According to "Rolling Stone,"
Cobain fell ill with a stomach problem
during their tour
of four continents
and had to cancel a number
of dates in England.
There's been speculation
of summer tour plans,
but so far, only the next
Reading Festival in August.
Nirvana is now retreating
from doing interviews.
Whether it's a reaction
to "too much, too soon,"
the band would rather
than be knighted as spokesmen
for a generation.
Right after you
guys got married,
they were the biggest band
in the world,
and Kurt decided
to take six months off.
So, officially,
in the story that's out in the world,
he took six months off
He could have toured the world at that
point and made a shitload of money.
Oh, I see.
To me,
it seemed like he wanted to stay
in an apartment with you
and do heroin.
Yeah, he wanted to stay in an
apartment and do heroin and paint.
And play his guitar.
That's what he wanted to do.
Hi.
Hi.
- This is our house.
- This is where we live.
I know it looks disgusting now,
but sometimes it's nice,
'cause no one else
f***ing does.
Okay, this is the toilet.
This is, um...
- This is me.
- Hey.
- Hello.
- Do we have a turkey baster?
What?
Right. Why do you think
that everyone thinks
you're the good one
and I'm the bad one?
Because I know how
to "use my illusion."
Where are you going?
I paid for this.
Put on the "dancing
merry chimp"!
So is this the living room
that that guy described
in "Rolling Stone" magazine?
With nothing
but a Twin Reverb amp
- and teddy bears to keep him company.
- And the Cosmic Psychos.

■ PROBLEM TO SOLVE
Write out, word for word, the portion of the Nirvana transcript that opens with the words containing "- This is me." and closes with "paid for this.".

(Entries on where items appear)
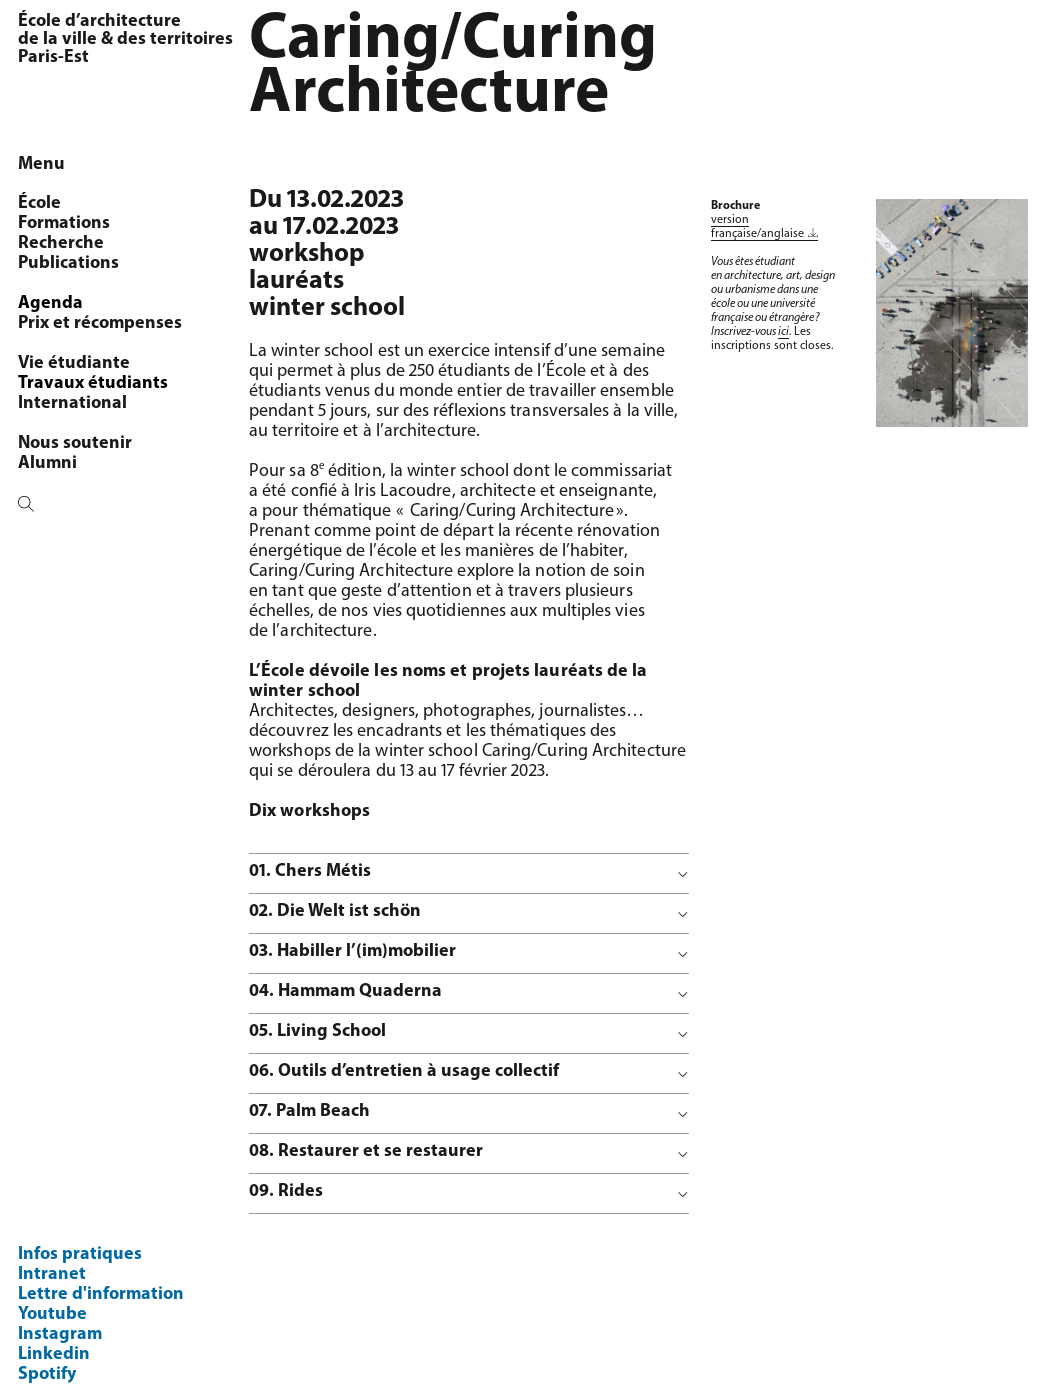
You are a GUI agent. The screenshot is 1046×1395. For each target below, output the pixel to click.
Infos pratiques (80, 1254)
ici (783, 332)
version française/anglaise (757, 227)
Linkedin (54, 1354)
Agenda (50, 303)
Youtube (52, 1314)
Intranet (52, 1274)
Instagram (60, 1334)
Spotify (47, 1374)
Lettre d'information (101, 1294)
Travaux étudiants (93, 383)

■ TASK OUTPUT
- This is me.
- Hey.
- Hello.
- Do we have a turkey baster?
What?
Right. Why do you think
that everyone thinks
you're the good one
and I'm the bad one?
Because I know how
to "use my illusion."
Where are you going?
I paid for this.